• Required work: Please write out all the data exactly as shown.

(Data entries)
##########

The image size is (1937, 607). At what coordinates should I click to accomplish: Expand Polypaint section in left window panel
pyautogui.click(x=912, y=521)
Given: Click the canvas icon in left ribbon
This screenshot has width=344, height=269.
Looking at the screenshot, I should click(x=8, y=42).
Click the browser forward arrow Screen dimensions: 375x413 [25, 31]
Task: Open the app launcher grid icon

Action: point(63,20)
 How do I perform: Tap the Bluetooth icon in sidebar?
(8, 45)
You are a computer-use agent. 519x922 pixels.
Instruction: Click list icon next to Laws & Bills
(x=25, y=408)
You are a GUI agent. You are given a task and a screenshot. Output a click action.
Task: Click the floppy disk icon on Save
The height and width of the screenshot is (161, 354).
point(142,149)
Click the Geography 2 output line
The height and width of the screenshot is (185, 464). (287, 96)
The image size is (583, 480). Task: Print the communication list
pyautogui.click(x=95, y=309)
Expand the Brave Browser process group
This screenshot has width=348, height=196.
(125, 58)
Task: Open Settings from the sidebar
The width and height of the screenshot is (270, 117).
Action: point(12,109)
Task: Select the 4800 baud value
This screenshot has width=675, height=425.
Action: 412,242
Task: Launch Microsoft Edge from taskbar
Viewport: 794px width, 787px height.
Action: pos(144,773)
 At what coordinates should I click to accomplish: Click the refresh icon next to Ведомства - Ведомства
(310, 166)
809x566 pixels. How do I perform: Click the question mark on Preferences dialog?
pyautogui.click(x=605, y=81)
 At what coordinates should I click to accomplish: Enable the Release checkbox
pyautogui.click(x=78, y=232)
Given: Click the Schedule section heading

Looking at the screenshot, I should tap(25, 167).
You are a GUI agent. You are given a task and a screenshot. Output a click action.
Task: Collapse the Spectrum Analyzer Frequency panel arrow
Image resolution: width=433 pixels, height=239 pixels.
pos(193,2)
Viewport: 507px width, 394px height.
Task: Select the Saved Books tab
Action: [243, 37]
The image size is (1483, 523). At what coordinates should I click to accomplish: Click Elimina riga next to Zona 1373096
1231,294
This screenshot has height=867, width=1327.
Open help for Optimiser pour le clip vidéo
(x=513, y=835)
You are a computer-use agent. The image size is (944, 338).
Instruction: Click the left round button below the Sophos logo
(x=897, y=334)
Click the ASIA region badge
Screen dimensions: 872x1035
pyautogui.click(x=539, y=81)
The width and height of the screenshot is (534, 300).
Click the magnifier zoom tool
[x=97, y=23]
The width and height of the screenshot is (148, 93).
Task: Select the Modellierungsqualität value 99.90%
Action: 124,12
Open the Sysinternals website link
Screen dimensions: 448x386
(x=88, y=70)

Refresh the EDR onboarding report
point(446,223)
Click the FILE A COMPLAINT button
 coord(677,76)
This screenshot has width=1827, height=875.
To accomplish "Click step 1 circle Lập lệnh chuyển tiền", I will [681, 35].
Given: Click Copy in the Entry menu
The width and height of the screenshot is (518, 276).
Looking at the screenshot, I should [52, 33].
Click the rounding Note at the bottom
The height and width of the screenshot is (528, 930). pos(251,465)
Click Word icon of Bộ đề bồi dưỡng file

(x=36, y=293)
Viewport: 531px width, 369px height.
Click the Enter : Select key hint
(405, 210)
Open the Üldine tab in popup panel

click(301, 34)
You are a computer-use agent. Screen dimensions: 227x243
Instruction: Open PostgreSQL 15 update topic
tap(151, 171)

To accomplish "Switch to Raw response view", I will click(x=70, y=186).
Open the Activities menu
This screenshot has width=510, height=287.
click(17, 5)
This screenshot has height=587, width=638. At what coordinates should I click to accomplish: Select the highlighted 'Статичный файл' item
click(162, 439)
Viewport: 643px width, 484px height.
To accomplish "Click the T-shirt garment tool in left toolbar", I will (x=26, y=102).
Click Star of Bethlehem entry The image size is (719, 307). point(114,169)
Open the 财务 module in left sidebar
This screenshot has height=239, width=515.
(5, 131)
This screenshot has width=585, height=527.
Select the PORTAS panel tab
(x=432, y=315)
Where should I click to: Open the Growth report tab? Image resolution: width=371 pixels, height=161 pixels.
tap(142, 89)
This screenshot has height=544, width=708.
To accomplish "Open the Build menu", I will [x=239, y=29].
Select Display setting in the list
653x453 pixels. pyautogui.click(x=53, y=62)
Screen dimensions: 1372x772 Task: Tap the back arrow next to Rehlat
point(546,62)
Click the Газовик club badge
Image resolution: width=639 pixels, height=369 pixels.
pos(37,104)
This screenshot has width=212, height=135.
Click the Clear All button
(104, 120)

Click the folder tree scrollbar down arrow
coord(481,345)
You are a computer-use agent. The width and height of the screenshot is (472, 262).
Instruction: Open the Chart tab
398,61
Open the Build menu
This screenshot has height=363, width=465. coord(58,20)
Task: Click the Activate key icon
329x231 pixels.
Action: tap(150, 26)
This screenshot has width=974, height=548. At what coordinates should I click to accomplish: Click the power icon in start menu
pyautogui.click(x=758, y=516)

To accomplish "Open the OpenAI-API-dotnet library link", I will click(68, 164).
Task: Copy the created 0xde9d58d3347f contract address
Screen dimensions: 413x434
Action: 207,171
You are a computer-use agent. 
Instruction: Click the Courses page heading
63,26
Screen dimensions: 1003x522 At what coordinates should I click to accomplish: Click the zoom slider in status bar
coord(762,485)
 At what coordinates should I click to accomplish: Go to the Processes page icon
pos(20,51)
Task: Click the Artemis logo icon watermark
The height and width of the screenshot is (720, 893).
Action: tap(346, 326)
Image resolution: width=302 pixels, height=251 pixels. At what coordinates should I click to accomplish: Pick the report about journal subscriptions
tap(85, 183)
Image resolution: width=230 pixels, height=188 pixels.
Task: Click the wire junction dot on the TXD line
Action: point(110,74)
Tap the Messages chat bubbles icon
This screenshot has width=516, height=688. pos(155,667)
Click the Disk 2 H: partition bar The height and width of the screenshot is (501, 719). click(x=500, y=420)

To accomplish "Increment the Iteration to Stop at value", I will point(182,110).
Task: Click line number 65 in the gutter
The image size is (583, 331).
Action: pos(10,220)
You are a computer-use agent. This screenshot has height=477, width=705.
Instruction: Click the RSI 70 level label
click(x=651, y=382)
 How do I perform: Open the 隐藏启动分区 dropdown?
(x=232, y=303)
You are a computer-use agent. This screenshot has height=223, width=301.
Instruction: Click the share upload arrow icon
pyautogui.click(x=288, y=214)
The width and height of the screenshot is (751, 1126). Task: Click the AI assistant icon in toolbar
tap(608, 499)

##########

• Exercise response:
The image size is (1937, 607). At what coordinates should I click to accomplish: Expand Polypaint section in left window panel
pyautogui.click(x=912, y=521)
Given: Click the canvas icon in left ribbon
This screenshot has width=344, height=269.
Looking at the screenshot, I should click(x=8, y=42).
Click the browser forward arrow Screen dimensions: 375x413 [25, 31]
Task: Open the app launcher grid icon

Action: point(63,20)
 How do I perform: Tap the Bluetooth icon in sidebar?
(8, 45)
You are a computer-use agent. 519x922 pixels.
Instruction: Click list icon next to Laws & Bills
(x=25, y=408)
You are a GUI agent. You are given a task and a screenshot. Output a click action.
Task: Click the floppy disk icon on Save
The height and width of the screenshot is (161, 354).
point(142,149)
Click the Geography 2 output line
The height and width of the screenshot is (185, 464). (287, 96)
The image size is (583, 480). Task: Print the communication list
pyautogui.click(x=95, y=309)
Expand the Brave Browser process group
This screenshot has width=348, height=196.
(125, 58)
Task: Open Settings from the sidebar
The width and height of the screenshot is (270, 117).
Action: point(12,109)
Task: Select the 4800 baud value
This screenshot has width=675, height=425.
Action: 412,242
Task: Launch Microsoft Edge from taskbar
Viewport: 794px width, 787px height.
Action: pos(144,773)
 At what coordinates should I click to accomplish: Click the refresh icon next to Ведомства - Ведомства
(310, 166)
809x566 pixels. How do I perform: Click the question mark on Preferences dialog?
pyautogui.click(x=605, y=81)
 At what coordinates should I click to accomplish: Enable the Release checkbox
pyautogui.click(x=78, y=232)
Given: Click the Schedule section heading

Looking at the screenshot, I should tap(25, 167).
You are a GUI agent. You are given a task and a screenshot. Output a click action.
Task: Collapse the Spectrum Analyzer Frequency panel arrow
Image resolution: width=433 pixels, height=239 pixels.
pos(193,2)
Viewport: 507px width, 394px height.
Task: Select the Saved Books tab
Action: [243, 37]
The image size is (1483, 523). At what coordinates should I click to accomplish: Click Elimina riga next to Zona 1373096
1231,294
This screenshot has height=867, width=1327.
Open help for Optimiser pour le clip vidéo
(x=513, y=835)
You are a computer-use agent. The image size is (944, 338).
Instruction: Click the left round button below the Sophos logo
(x=897, y=334)
Click the ASIA region badge
Screen dimensions: 872x1035
pyautogui.click(x=539, y=81)
The width and height of the screenshot is (534, 300).
Click the magnifier zoom tool
[x=97, y=23]
The width and height of the screenshot is (148, 93).
Task: Select the Modellierungsqualität value 99.90%
Action: 124,12
Open the Sysinternals website link
Screen dimensions: 448x386
(x=88, y=70)

Refresh the EDR onboarding report
point(446,223)
Click the FILE A COMPLAINT button
 coord(677,76)
This screenshot has width=1827, height=875.
To accomplish "Click step 1 circle Lập lệnh chuyển tiền", I will [681, 35].
Given: Click Copy in the Entry menu
The width and height of the screenshot is (518, 276).
Looking at the screenshot, I should [52, 33].
Click the rounding Note at the bottom
The height and width of the screenshot is (528, 930). pos(251,465)
Click Word icon of Bộ đề bồi dưỡng file

(x=36, y=293)
Viewport: 531px width, 369px height.
Click the Enter : Select key hint
(405, 210)
Open the Üldine tab in popup panel

click(301, 34)
You are a computer-use agent. Screen dimensions: 227x243
Instruction: Open PostgreSQL 15 update topic
tap(151, 171)

To accomplish "Switch to Raw response view", I will click(x=70, y=186).
Open the Activities menu
This screenshot has width=510, height=287.
click(17, 5)
This screenshot has height=587, width=638. At what coordinates should I click to accomplish: Select the highlighted 'Статичный файл' item
click(162, 439)
Viewport: 643px width, 484px height.
To accomplish "Click the T-shirt garment tool in left toolbar", I will (x=26, y=102).
Click Star of Bethlehem entry The image size is (719, 307). point(114,169)
Open the 财务 module in left sidebar
This screenshot has height=239, width=515.
(5, 131)
This screenshot has width=585, height=527.
Select the PORTAS panel tab
(x=432, y=315)
Where should I click to: Open the Growth report tab? Image resolution: width=371 pixels, height=161 pixels.
tap(142, 89)
This screenshot has height=544, width=708.
To accomplish "Open the Build menu", I will [x=239, y=29].
Select Display setting in the list
653x453 pixels. pyautogui.click(x=53, y=62)
Screen dimensions: 1372x772 Task: Tap the back arrow next to Rehlat
point(546,62)
Click the Газовик club badge
Image resolution: width=639 pixels, height=369 pixels.
pos(37,104)
This screenshot has width=212, height=135.
Click the Clear All button
(104, 120)

Click the folder tree scrollbar down arrow
coord(481,345)
You are a computer-use agent. The width and height of the screenshot is (472, 262).
Instruction: Open the Chart tab
398,61
Open the Build menu
This screenshot has height=363, width=465. coord(58,20)
Task: Click the Activate key icon
329x231 pixels.
Action: tap(150, 26)
This screenshot has width=974, height=548. At what coordinates should I click to accomplish: Click the power icon in start menu
pyautogui.click(x=758, y=516)

To accomplish "Open the OpenAI-API-dotnet library link", I will click(68, 164).
Task: Copy the created 0xde9d58d3347f contract address
Screen dimensions: 413x434
Action: 207,171
You are a computer-use agent. 
Instruction: Click the Courses page heading
63,26
Screen dimensions: 1003x522 At what coordinates should I click to accomplish: Click the zoom slider in status bar
coord(762,485)
 At what coordinates should I click to accomplish: Go to the Processes page icon
pos(20,51)
Task: Click the Artemis logo icon watermark
The height and width of the screenshot is (720, 893).
Action: tap(346, 326)
Image resolution: width=302 pixels, height=251 pixels. At what coordinates should I click to accomplish: Pick the report about journal subscriptions
tap(85, 183)
Image resolution: width=230 pixels, height=188 pixels.
Task: Click the wire junction dot on the TXD line
Action: point(110,74)
Tap the Messages chat bubbles icon
This screenshot has width=516, height=688. pos(155,667)
Click the Disk 2 H: partition bar The height and width of the screenshot is (501, 719). click(x=500, y=420)

To accomplish "Increment the Iteration to Stop at value", I will point(182,110).
Task: Click line number 65 in the gutter
The image size is (583, 331).
Action: pos(10,220)
You are a computer-use agent. This screenshot has height=477, width=705.
Instruction: Click the RSI 70 level label
click(x=651, y=382)
 How do I perform: Open the 隐藏启动分区 dropdown?
(x=232, y=303)
You are a computer-use agent. This screenshot has height=223, width=301.
Instruction: Click the share upload arrow icon
pyautogui.click(x=288, y=214)
The width and height of the screenshot is (751, 1126). Task: Click the AI assistant icon in toolbar
tap(608, 499)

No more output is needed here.